La vérité s’abattit sur lui avec la force d’une avalanche, et Isaac chu sur les genoux, le regard galopant frénétiquement tout le long de la gravure qui dardait sur lui son jugement.
« Tu es parti... Tu étais parti depuis tout ce temps, et je t’ai égoïstement gardé auprès de moi, sans te donner le répit auquel tu avais droit », hoqueta-t-il, la voix ébréchée.
Les larmes envahirent de nouveau son regard, mais cette fois, il s’en épancha sans retenue ni pudeur. Isaac se courba et plaqua son front fripé et large sur la stèle glaciale. Il pleurait la perte de Io, mais aussi de tout ce qu'il avait jeté à la nuit — ses croyances, ses proches, ses amis, ses espoirs — il ne lui restait que cette inepte quête dans laquelle il s’était engagé, en quête de ce mausolée.
Isaac ignorait combien de temps il demeura ainsi, recroquevillé dans le temple. Le vent hurlait de rébarbatives obsécrations entre les colonnes brisées, et la lune, cruelle, dardait sur sa silhouette des rais inquiétants. Mais quand enfin il redressa le chef, la voûte céleste était devenu parfaitement noire et les premières étoiles se hissaient timidement parmi les nuages qui s’effilochaient paresseusement sous le firmament. La montagne, elle, était toujours là, immense, indifférente, endormie.
Isaac tâta les dalles ébréchées et finalement se dressa, frémissant, contre la fresque en gommant ses larmes du revers de sa main osseuse. La douleur lui fouaillait toujours les sens et la disparition de son ami l'accablait d'un indicible tournis, mais il se sentit aussi une inexplicable légèreté. Io était certes parti pour l’éternité, mais il avait également dans son âme et ses muscle la force et l’audace exigée pour faire face au Mont Couronné, au sommet duquel il se trouvait.

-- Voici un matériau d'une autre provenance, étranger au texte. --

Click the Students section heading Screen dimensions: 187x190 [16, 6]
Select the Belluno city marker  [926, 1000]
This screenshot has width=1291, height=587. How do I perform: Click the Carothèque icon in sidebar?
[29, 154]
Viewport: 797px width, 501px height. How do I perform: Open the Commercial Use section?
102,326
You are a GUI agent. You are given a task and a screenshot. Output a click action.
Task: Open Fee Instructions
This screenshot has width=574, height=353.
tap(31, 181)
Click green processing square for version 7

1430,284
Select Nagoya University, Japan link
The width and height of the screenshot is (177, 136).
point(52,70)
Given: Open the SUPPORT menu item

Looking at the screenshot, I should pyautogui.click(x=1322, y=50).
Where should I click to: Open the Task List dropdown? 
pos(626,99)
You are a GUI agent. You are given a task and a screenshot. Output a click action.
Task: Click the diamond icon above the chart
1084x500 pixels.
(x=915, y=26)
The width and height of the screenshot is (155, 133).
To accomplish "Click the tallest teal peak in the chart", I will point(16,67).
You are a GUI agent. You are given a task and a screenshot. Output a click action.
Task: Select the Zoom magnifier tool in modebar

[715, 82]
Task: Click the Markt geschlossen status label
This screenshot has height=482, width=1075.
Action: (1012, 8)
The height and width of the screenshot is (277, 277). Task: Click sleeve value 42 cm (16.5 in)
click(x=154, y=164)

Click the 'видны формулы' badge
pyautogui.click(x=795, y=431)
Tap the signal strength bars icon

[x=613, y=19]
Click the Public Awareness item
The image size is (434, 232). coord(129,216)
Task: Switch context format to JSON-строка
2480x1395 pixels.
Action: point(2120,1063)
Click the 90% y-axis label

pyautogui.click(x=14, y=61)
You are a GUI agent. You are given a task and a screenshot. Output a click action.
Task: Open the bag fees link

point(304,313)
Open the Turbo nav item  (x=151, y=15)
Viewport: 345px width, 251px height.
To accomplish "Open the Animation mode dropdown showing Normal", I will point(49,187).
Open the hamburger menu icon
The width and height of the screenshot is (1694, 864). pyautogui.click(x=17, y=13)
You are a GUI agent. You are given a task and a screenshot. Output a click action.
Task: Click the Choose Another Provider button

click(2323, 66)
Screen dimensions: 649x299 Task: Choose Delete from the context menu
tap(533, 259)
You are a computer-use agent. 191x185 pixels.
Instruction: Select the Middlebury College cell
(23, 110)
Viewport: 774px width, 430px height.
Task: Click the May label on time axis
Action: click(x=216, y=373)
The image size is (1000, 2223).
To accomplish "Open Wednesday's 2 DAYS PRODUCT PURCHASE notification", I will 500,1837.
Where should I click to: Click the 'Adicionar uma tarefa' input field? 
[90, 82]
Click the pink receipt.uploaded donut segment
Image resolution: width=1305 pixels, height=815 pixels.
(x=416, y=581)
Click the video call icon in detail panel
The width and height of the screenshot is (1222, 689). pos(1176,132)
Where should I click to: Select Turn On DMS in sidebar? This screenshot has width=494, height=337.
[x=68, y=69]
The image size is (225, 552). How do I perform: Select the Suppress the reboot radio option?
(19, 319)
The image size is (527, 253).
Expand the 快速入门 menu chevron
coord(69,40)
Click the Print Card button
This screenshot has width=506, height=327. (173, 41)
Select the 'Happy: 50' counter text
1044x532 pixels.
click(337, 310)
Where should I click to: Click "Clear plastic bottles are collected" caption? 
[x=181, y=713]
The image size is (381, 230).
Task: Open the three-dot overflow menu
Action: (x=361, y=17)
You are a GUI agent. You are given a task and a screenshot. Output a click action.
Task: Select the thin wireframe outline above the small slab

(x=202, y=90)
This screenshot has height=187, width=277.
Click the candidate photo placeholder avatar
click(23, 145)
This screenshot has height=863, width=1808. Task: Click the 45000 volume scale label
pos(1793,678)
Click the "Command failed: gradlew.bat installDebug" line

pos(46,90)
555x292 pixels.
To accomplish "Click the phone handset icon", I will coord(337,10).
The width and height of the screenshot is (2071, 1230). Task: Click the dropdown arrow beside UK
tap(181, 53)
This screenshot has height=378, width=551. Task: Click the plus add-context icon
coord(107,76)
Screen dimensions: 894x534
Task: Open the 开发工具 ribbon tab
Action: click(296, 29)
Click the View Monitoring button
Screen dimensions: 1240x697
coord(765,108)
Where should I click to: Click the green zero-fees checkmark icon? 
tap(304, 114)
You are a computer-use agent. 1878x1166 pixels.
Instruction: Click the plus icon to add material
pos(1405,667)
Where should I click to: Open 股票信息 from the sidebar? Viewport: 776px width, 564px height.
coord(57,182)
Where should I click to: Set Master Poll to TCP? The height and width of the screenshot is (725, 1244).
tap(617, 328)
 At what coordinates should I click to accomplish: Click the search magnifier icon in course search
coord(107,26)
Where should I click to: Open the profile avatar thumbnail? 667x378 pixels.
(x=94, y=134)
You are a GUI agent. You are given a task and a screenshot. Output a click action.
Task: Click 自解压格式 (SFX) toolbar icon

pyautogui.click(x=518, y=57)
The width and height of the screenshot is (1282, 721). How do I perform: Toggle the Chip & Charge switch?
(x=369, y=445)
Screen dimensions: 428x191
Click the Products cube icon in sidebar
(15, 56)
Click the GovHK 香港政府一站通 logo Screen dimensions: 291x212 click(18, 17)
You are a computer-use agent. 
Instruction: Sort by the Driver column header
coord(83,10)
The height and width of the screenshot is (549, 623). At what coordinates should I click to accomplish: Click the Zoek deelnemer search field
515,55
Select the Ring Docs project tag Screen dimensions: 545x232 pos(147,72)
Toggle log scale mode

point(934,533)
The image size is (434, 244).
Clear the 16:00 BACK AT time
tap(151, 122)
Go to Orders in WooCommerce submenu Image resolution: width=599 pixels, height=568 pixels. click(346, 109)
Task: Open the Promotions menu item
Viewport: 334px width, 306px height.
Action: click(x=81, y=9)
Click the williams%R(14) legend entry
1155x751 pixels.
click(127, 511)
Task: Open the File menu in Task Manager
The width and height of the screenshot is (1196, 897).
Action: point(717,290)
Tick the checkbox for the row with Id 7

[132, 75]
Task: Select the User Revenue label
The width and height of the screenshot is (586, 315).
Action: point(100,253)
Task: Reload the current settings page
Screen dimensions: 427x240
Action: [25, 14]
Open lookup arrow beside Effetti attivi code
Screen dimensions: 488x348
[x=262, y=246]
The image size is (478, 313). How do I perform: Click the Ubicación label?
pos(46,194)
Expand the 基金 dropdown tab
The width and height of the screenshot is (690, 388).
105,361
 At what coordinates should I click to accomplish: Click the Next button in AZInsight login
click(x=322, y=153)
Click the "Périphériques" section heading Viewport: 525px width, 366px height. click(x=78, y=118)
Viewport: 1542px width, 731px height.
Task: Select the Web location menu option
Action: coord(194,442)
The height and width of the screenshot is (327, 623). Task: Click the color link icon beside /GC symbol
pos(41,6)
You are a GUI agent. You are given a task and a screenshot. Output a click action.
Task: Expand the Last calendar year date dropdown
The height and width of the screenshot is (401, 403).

« Merci, Io », gémit-il en emmenant une cigarette à la commissure de ses lèvres.
En l’allumant, mu par un curieux élan, il fit vagabonder le bout de son index sur la représentation. Peut-être cette divinité avait-elle jadis foulé ce monde et cette dimension, peut-être pas. Peut-être vivait-elle, à la manière dont vivent les rêves et les mystères, et l’observait-elle depuis un repli inconcevable de la réalité en nourrissant à son égard des émotions impossible à caractériser sans que la raison ne s’étiole. A l’intérieur de ce temple retiré, Isaac cultiva en ce jour une chose précieuse qu’il n’était pas imaginé déceler ici.
Le voyage du retour serait long et douloureux, à n’en point douter, et pour autant qu’il parvienne à regagner la surface du monde en vie et bien portant. Un dernier regard vers les ruines endormies, le temps d’une absurde et fugitive prière adressée à son ami, et Isaac tourna les talons et se mit en chemin, le bruit de ses pas jouant une béate litanie dans la nuit, embrassant des lendemains qui, pour la première fois depuis bien des lunes, ne lui apparurent pas tout à fait insondables.